◆ **Direction A**: Give the number of lines in the listing that contain the string "width". Reply with the number only.

Write the original equation as two equations $$ \sqrt{a +\sqrt{a-x}} = x +q\\ \sqrt{a-\sqrt{a+x}}= x -q $$
where $q$ is a function of $a$. Double squaring both equations gives $$ (x+q)^4-2a(x+q)^2+x+a^2-a = 0 \\ (x-q)^4-2a(x-q)^2-x+a^2-a = 0 $$ Subtracting and adding gives the two equations $$ x^2+q^2-a -\frac{1}{4q}= 0 \\ x^4+ 6 q^2x^2 + q^4-2a(x^2+q^2)+a^2-a = 0 $$ The first equation gives the result $$ x = \sqrt{-q^2+a +\frac{1}{4q}}= \sqrt{a + f(q)} $$ with the offset $f(q)$. In here, $q$ has to be inserted, where $q = q(a)$ is obtained by replacing all terms with $x^2$ in the second equation with the first equation, giving $$ (-q^2+a +\frac{1}{4q})^2+ 6 q^2(-q^2+a +\frac{1}{4q}) + q^4-2a(a +\frac{1}{4q})+a^2-a = 0 $$ Expanding this expression gives an implicit formula for $q(a)$ as follows: $$ - 64 q^6 + 64 a q^4 + 16 q^3 - 16 a q^2 + 1 = 0 $$ I wasn't able to solve this further for $q$. However, the equations directly lead to a parametrized solution. Let $q$ be a free parameter. The range where $q$ is to be chosen from is discussed below. Then for each $q$, we have $a$ and $x$ according to $$ a = \frac{64 q^6 - 16 q^3 - 1}{64 q^4 - 16 q^2} \\ x = \sqrt{-q^2+a +\frac{1}{4q}} $$

The following observations can be made:

For large $a$, the equation for $a$ gives $q^2 \to \frac{1}{4}$. This can also be observed by regarding the very first set of two equations and treating $q$ as a small disturbance, which can in first order be neglected if all other terms grow exceedingly large. We then have $$ \sqrt{a +\sqrt{a-x_1}} = x_1\\ \sqrt{a-\sqrt{a+x_2}}= x_2 $$ which are solved (see Solve the equation: $x=\sqrt{a-\sqrt{a+x}},(a\geq 1)$) by $$ x_1 = \frac12 + \sqrt{a -3/4}\\ x_2 = -\frac12 + \sqrt{a -3/4} $$ So indeed, the $x_{1,2}$ grow exceedingly large, and $q = -\frac12$ gives both the correct offset term $-\frac34$ under the previous root $ x = \sqrt{-q^2+a +\frac{1}{4q}} $, as well as the two deviations $x - x_{1,2}$. For small $a$, correction terms must be added to $q(a)$ (in the sense of an expansion).

◆ **Material for the task**:
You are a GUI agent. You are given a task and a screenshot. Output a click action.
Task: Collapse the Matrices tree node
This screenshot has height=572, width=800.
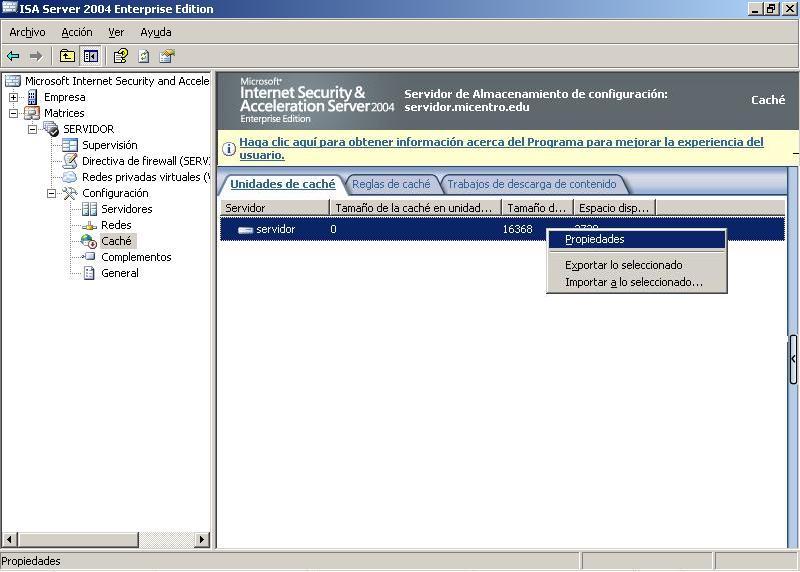click(14, 113)
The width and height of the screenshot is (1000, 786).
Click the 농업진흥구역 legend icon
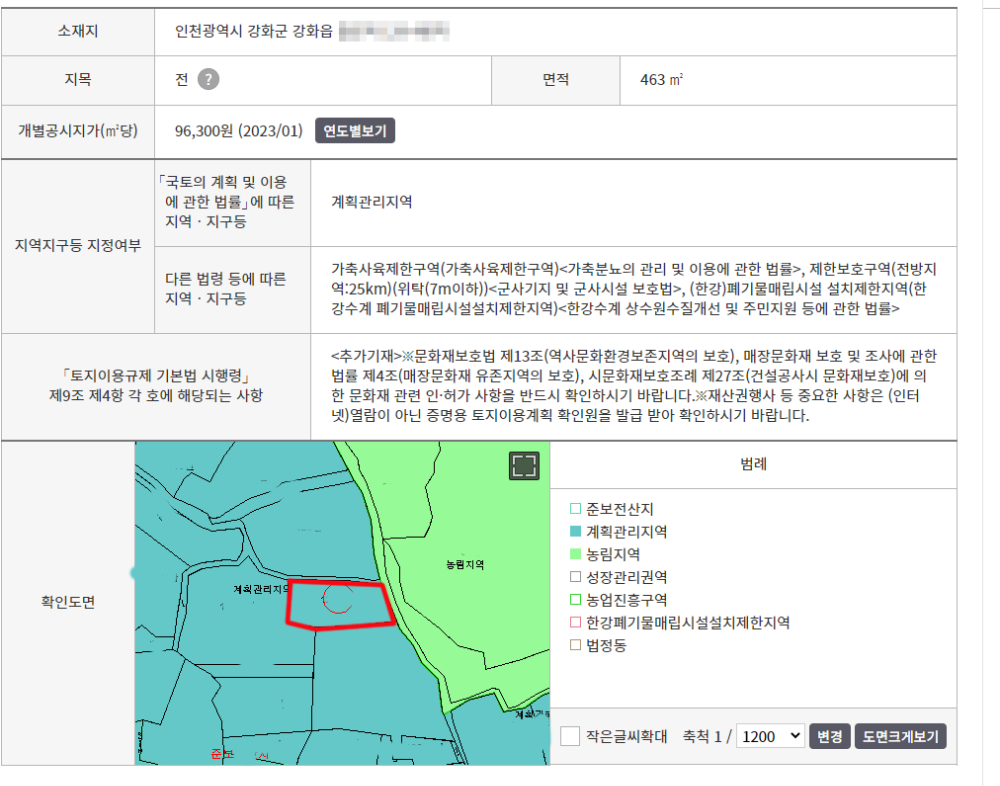point(575,600)
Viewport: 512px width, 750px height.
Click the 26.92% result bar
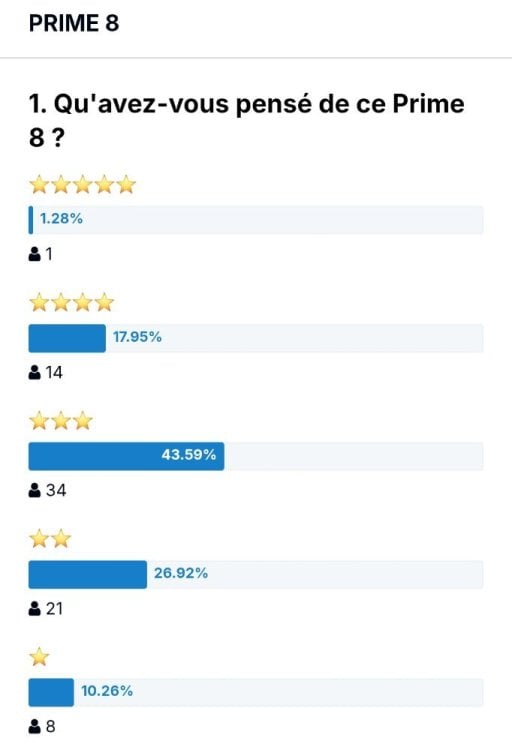[256, 574]
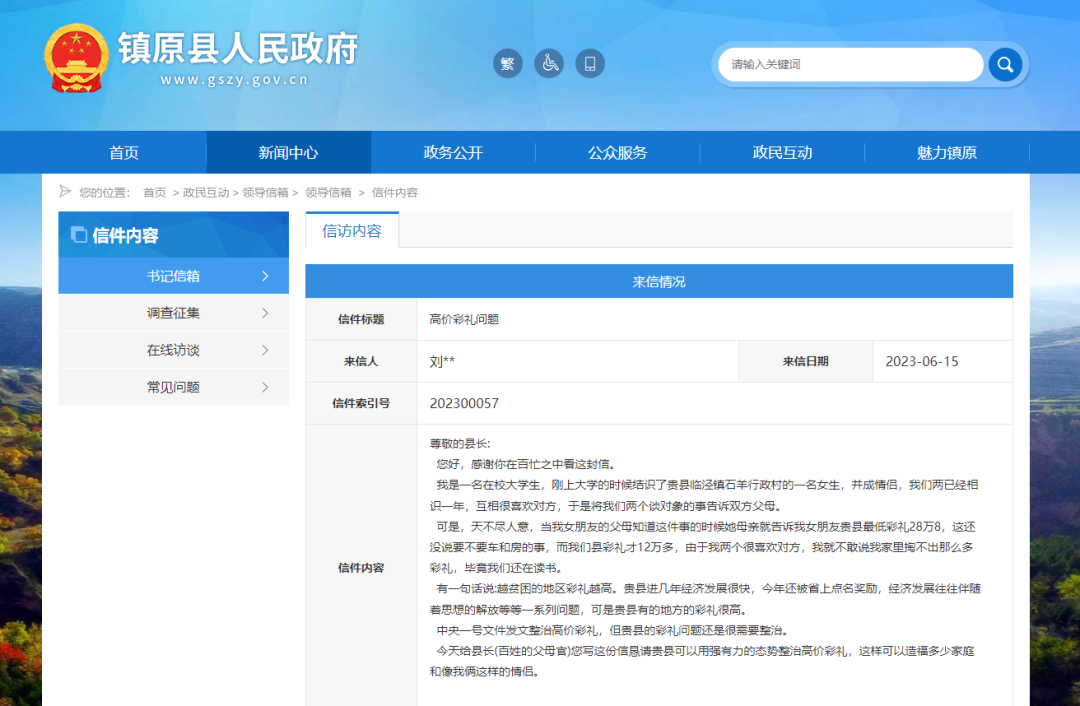Go to 新闻中心 in the navigation bar
This screenshot has width=1080, height=706.
coord(288,153)
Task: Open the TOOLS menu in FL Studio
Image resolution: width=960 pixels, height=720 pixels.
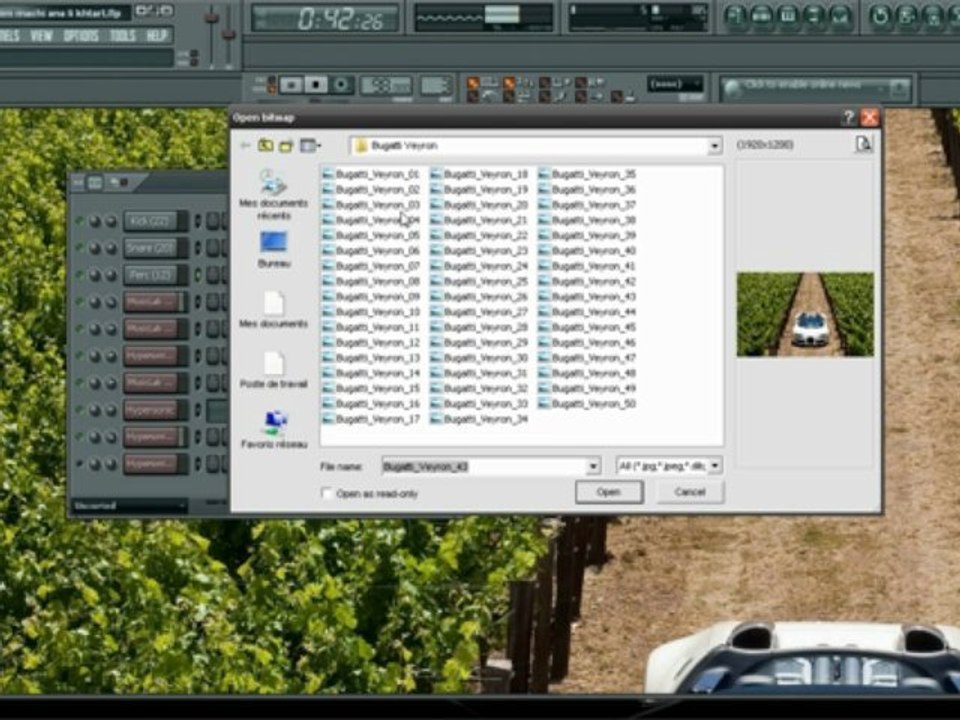Action: (x=122, y=36)
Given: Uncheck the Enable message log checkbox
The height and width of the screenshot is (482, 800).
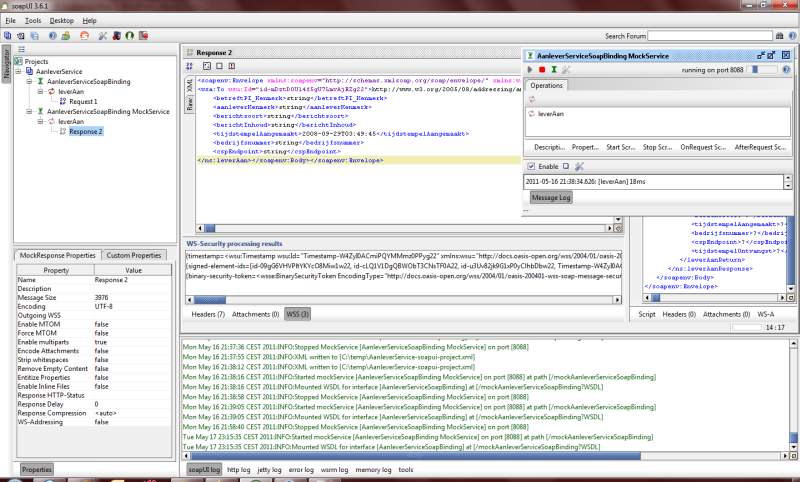Looking at the screenshot, I should click(x=530, y=166).
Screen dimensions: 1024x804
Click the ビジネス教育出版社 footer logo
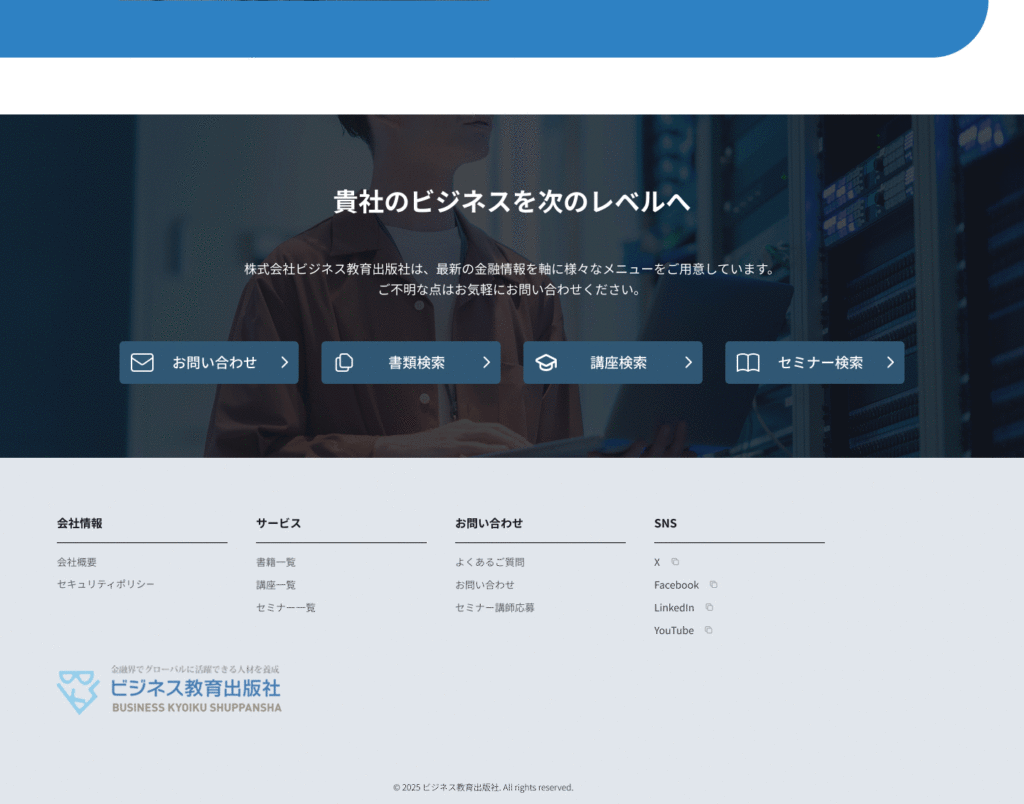point(169,689)
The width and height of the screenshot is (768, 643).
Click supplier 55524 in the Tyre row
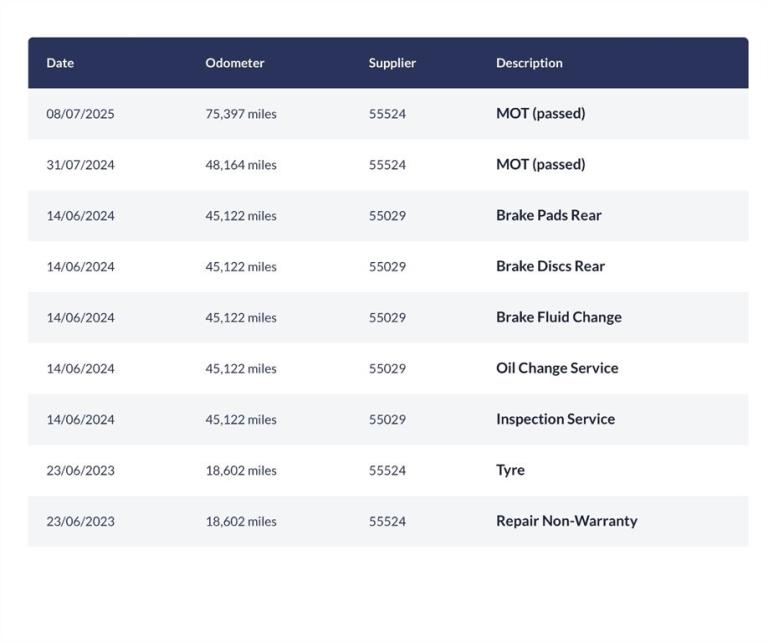[x=387, y=471]
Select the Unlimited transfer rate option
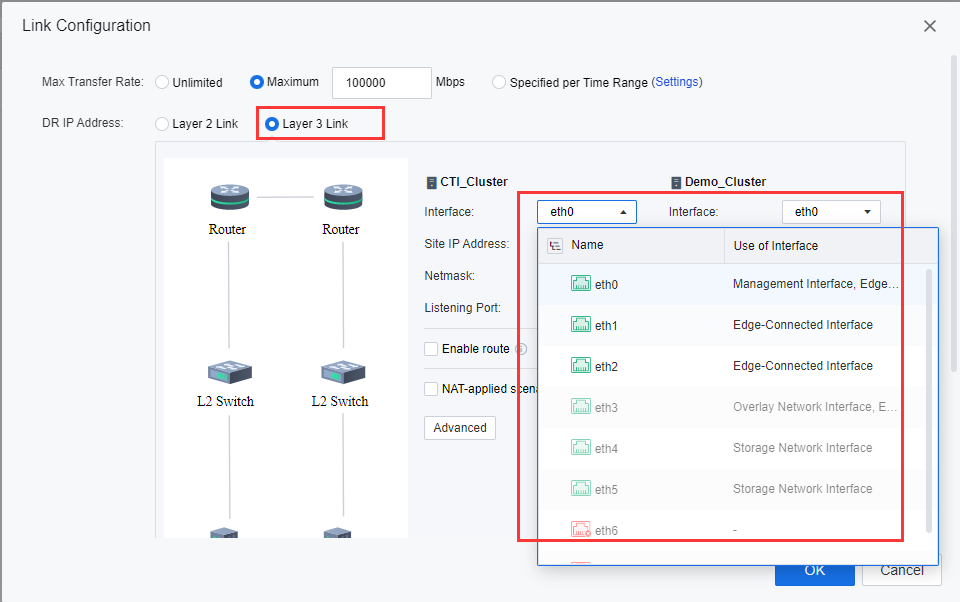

◆ **Direction B**: In the text on the nested square-root equation, what value does q² approach for large a?

◆ **Exercise answer A**: 7

◆ **Exercise answer B**: q² approaches 1/4.